A successor regime of any political colour will inherit a strategic environment in which the case for nuclear deterrence has been strengthened, not weakened. These are genuine long-term risks. But they are arguments for a comprehensive post-conflict diplomatic architecture, not arguments against the campaign itself.
That's the point, right? We're "degrading" nearly all of Iran's conventional military capabilities...but that doesn't affect their nuclear threat. We're not doing anything that will materially affect their ability to develop a nuclear weapon after the war, from where they were right before the war. We had destroyed their enrichment program back in June ("obliterated" was the word), but this war doesn't create any obstacles to them restarting the program at a future date that didn't exist before the war. The same is generally true of their conventional military capabilities and their ballistic missile programs - they can always be rebuilt, and indeed Iran had almost completely replenished their ballistic missile inventory within about six months after much of it was destroyed by the 12 Day war.
The author is absolutely wrong in concluding that these aren't arguments against the campaign itself. They are core arguments against the campaign. If the campaign isn't actually doing anything to stop Iran from restarting their nuclear program once the war is over, then the campaign doesn't further that strategic goal - which vastly affects whether the campaign should have been undertaken. Especially since (as acknowledged here) the attacks only strengthen the case for getting a nuclear weapon. And the same is true of the ballistic missile program.
When the author writes:
But the critics’ implicit alternative, continued restraint while Iran inched towards a nuclear weapon, is the policy that produced the crisis in the first place. Every year of strategic patience added centrifuges to the enrichment halls and kilogrammes to the stockpile.
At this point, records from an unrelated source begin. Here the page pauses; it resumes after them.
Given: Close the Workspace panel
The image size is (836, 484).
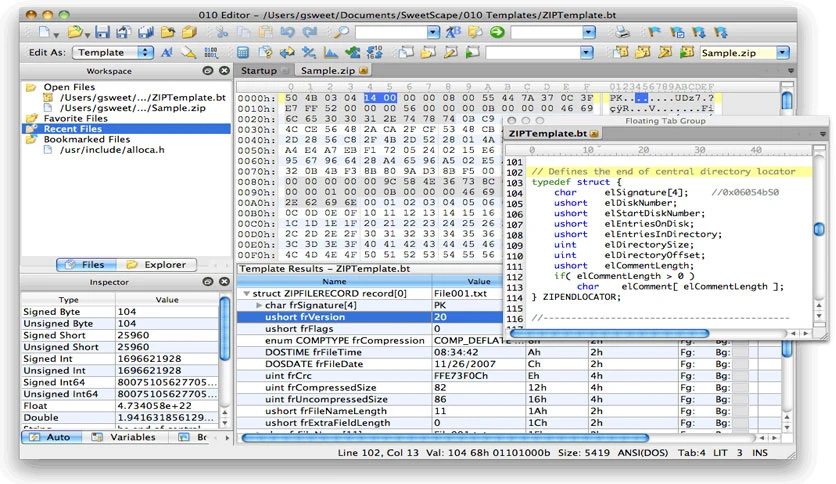Looking at the screenshot, I should pos(224,70).
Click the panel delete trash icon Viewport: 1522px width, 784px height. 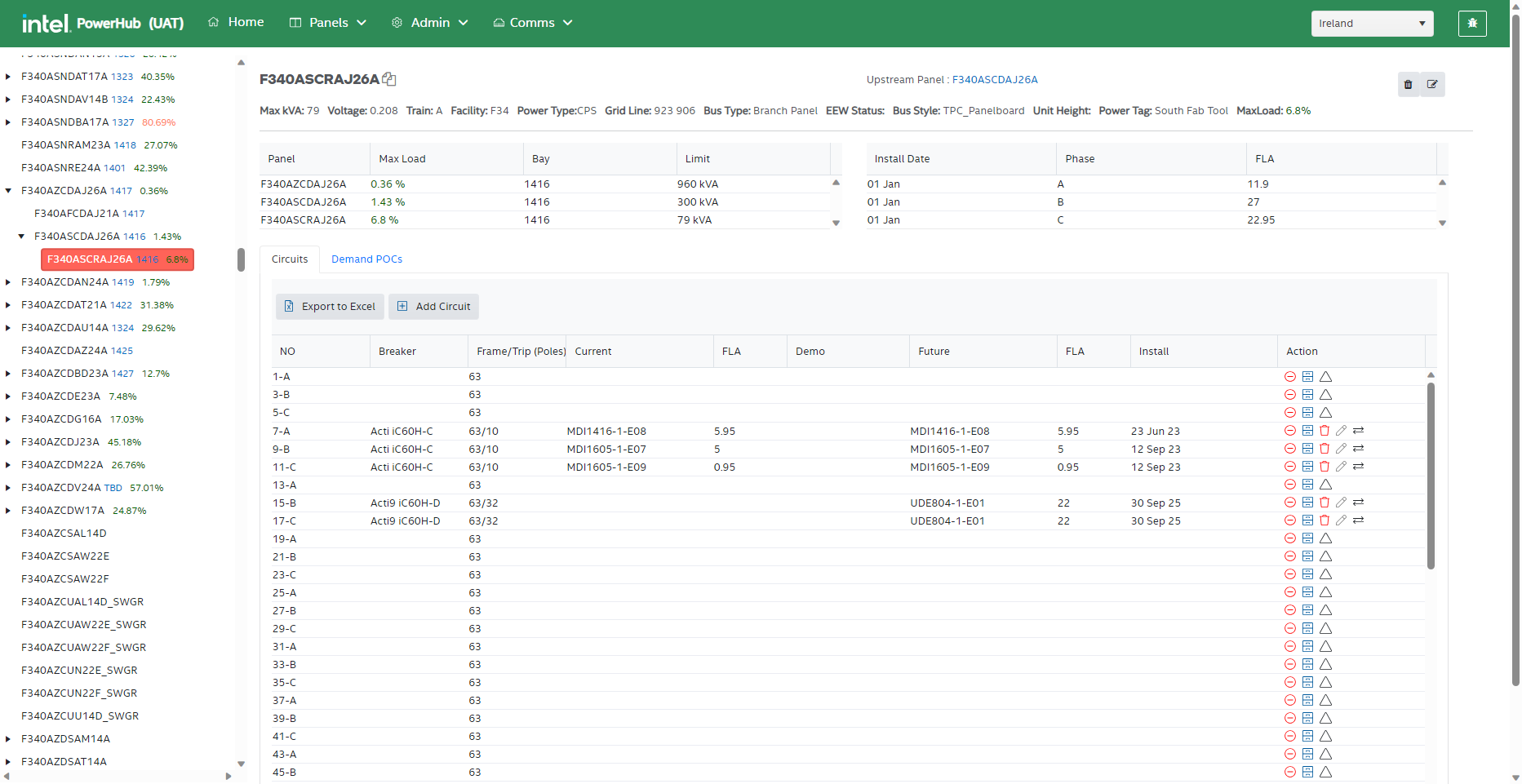1408,85
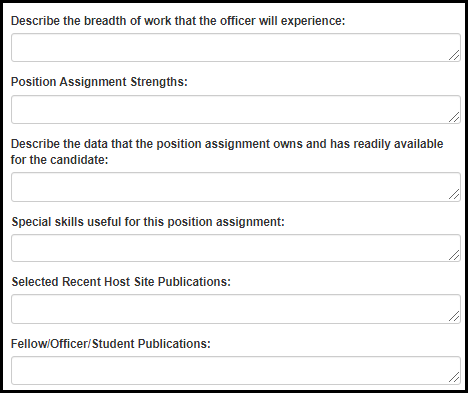This screenshot has width=468, height=393.
Task: Click resize grip of Host Site Publications box
Action: click(x=454, y=316)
...he's committing the politician's fallacy:
1. We must do something to stop Iran from getting a nuclear weapon.
2. This is something.
3. Therefore, we must do this.
The critics' aren't making an "implicit alternative" - pointing out that this war isn't going to do anything effective to stop Iran from inching towards a nuclear weapon is not a claim that any particular alternative would be better. Just that this particular alternative won't work, but has a lot of other costs that different tactics do not. Even if one is correct that Iran can't be bribed out of pursuing a nuke, that doesn't mean that they can be bombed out of pursuing a nuke - it just means that bribing them wouldn't work. Just because the "implicit alternative" wasn't working doesn't mean that this plan of action "is working."